McGill University researchers find what doesn't kill spiders still messes them up. 

Flickr.com/Crystal Ernest

Rachel Carson put DDT on blast in Silent Spring, not because it was instantaneously killing animals by the bucketloads, but because the effects rippled through the ecosystem and knocked things out of kilter. Likewise, in a new study from McGill University biologists, sublethal amounts of insecticide phosmet don’t outright slay bronze jumping spiders, the scientists say — but they do alter the spiders’ personalities.

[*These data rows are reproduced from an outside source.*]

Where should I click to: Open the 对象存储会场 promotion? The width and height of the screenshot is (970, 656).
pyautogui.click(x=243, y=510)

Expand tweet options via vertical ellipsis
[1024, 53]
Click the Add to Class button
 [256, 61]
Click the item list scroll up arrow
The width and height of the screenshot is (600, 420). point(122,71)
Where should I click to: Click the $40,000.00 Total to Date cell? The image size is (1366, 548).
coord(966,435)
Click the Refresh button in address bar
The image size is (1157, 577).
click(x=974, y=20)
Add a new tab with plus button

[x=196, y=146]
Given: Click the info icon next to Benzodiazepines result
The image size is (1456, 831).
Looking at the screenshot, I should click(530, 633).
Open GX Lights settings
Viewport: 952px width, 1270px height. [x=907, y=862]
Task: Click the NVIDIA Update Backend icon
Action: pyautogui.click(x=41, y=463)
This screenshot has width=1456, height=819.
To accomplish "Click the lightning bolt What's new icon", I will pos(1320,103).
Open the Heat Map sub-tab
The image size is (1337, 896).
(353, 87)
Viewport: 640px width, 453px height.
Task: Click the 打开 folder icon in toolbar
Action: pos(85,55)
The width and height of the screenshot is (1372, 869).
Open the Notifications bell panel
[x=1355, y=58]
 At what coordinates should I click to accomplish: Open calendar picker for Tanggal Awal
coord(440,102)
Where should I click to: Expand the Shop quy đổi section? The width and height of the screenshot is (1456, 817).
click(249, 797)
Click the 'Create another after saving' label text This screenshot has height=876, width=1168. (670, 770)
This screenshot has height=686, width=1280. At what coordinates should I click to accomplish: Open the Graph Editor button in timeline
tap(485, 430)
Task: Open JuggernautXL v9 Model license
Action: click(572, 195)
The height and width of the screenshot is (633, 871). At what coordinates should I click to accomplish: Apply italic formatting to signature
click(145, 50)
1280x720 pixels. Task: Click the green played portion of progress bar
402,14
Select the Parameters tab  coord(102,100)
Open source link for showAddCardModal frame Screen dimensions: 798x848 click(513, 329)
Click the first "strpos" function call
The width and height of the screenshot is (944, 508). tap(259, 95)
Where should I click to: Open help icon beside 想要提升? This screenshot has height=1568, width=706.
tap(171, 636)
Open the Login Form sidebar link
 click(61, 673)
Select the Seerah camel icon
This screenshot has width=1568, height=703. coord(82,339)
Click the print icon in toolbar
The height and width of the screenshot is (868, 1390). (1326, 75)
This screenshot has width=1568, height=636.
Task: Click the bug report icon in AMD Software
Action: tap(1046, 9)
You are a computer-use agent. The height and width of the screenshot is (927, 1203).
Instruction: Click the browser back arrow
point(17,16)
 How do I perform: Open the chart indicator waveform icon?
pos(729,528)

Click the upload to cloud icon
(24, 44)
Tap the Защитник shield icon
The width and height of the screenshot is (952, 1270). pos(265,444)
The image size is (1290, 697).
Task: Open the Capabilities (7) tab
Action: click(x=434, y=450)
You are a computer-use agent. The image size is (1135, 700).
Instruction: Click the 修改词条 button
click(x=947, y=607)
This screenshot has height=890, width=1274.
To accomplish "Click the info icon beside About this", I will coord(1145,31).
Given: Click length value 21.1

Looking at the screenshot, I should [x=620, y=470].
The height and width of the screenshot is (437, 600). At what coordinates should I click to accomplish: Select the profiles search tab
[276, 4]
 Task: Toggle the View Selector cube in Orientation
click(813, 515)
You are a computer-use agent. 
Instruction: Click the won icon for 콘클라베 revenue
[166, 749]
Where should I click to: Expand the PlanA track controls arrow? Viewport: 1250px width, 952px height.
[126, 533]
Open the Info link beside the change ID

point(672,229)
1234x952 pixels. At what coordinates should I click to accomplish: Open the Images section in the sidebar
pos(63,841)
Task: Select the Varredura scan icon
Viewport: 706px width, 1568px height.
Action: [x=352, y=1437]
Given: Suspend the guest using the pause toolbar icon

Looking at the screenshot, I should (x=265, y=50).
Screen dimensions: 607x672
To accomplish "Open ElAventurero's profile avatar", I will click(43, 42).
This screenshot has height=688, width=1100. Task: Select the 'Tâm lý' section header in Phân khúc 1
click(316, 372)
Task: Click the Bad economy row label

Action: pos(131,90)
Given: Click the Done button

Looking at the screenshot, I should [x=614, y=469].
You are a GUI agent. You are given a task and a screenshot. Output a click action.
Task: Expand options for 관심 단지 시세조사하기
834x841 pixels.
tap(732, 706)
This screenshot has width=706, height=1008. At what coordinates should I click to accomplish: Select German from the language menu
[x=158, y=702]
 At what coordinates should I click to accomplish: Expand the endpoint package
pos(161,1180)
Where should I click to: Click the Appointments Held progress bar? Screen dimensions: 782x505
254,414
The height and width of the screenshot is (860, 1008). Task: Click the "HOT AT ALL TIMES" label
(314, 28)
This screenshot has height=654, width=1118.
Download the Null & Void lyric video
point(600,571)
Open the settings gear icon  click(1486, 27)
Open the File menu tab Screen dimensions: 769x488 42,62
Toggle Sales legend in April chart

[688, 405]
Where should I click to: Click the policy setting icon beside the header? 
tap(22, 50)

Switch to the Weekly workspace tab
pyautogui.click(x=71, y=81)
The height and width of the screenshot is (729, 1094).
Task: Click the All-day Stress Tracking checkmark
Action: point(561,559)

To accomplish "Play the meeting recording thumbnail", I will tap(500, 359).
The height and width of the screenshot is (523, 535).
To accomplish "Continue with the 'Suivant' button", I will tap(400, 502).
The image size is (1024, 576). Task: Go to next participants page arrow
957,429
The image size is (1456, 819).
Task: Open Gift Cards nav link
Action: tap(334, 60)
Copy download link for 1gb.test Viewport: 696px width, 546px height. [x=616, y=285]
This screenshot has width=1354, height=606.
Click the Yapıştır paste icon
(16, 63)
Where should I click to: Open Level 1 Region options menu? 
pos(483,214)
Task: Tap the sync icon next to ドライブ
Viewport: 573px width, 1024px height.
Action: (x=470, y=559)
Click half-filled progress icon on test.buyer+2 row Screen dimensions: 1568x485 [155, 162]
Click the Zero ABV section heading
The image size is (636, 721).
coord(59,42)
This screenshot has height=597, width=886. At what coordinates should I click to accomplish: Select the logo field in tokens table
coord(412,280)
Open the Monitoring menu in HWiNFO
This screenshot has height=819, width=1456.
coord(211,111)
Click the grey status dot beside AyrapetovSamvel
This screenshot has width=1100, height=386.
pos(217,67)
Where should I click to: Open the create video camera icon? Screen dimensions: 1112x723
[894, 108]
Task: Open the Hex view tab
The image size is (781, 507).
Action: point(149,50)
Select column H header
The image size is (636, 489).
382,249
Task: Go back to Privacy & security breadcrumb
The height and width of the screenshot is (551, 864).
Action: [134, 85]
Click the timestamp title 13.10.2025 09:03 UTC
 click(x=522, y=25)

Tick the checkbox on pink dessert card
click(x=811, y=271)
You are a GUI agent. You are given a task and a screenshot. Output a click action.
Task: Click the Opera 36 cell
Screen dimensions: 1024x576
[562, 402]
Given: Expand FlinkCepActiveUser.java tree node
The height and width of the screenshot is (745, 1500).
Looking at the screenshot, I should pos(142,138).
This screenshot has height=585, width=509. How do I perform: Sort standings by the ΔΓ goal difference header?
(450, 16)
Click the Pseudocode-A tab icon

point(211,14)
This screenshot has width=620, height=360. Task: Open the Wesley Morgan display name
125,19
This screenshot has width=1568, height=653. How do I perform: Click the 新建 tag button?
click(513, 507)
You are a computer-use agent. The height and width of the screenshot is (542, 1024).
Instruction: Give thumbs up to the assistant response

That spiders have personalities is less strange than in sounds. It’s a shorthand to describe how some are bold or more aggressive toward prey, meaning others in the same species are timid by comparison. But when spiders are dosed with phosmet, the authors report in Functional Ecology:

our results suggest that insecticide-exposed individuals showed a strong departure from their personality tendencies. In other words, an active spider becoming ‘under the influence’ of insecticides may no longer behave as active as it would otherwise. These effects were expressed differently among sexes as insecticide exposure was more likely to cause changes in female hunting strategies while male exploration was altered irrespectively of prey capture.

It’s a somewhat unusual look at the way pesticides effect the environment — on an animal-by-animal basis, rather than whole species. When farmers, lawmakers and environmentalists wrestle with pesticides writ large — are they hurting the bees and monarchs? Will GMOs ultimately reduce or spur on chemical use? Where marijuana is legal, what do we do about pesiticides? The scientists hope that studies and questions like these will encourage a focus on tiny, individual effects. Before, you know, they possibly add up to something larger.